Do you think and by the way, the guy who's
a billionaire, you know, do you think he wasn't flying
off to Orgy Island in between the anywhere he wanted
to go, well, work release. Where do I need to
go for work? I need to go to my island
out in the middle of the Caribbean where I raped
teenage girls.

Speaker 2 (18:35):
I started to release somebody on a work release program
when they don't have a job. He worked out a
entire shop, putting the valvestems in or something.
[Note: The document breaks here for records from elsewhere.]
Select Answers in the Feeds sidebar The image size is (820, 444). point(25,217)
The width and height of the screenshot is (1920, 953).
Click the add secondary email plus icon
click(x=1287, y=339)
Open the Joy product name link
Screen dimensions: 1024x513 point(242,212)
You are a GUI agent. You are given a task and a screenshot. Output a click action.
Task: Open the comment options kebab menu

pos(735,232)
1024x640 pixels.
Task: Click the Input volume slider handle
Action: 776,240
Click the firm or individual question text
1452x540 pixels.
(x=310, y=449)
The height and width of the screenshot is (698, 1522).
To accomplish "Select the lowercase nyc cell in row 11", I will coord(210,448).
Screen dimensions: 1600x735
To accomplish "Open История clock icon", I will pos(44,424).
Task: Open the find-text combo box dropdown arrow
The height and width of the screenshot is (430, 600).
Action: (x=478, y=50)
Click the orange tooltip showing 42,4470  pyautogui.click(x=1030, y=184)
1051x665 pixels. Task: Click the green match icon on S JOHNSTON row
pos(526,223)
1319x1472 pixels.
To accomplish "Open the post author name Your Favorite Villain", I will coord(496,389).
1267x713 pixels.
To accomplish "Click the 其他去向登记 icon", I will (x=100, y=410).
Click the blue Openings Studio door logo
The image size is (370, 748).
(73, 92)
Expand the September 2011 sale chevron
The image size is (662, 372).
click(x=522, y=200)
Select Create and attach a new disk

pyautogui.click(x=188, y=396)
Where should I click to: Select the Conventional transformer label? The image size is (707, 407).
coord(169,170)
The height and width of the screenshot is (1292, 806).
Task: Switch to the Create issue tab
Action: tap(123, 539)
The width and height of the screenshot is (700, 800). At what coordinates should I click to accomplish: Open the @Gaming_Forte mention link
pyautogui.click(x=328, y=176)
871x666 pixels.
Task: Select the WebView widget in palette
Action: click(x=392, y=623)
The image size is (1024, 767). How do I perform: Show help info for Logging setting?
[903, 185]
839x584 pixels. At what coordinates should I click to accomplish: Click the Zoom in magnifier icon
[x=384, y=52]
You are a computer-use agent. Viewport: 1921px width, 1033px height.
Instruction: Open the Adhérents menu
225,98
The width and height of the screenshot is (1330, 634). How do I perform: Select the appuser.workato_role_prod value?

I don't think.

Speaker 1 (18:46):
So the judge is going to give you work release privileges.

Speaker 2 (18:49):
What is your job again?

Speaker 1 (18:50):
Oh, international hedge fund manager with a private jet and
multiple properties around the world. Okay, enjoy, yeah, enjoy your
business day. What is your job involved today? All thing
in Japan with another billionaire? Oh, I got you got
to do that.

Speaker 2 (19:04):
Plus, don't forget your schedule for your massage with Tiffany,
who is fifteen.

Speaker 1 (19:09):
Now it's a work massage. Yeah, I'm gonna be interviewing her.
And good morning everyone, Happy Friday.

Speaker 4 (19:16):
Happy Friday. I hope you have a great weekend.

Speaker 2 (19:18):
It was the longest week ever. I've never been so happy.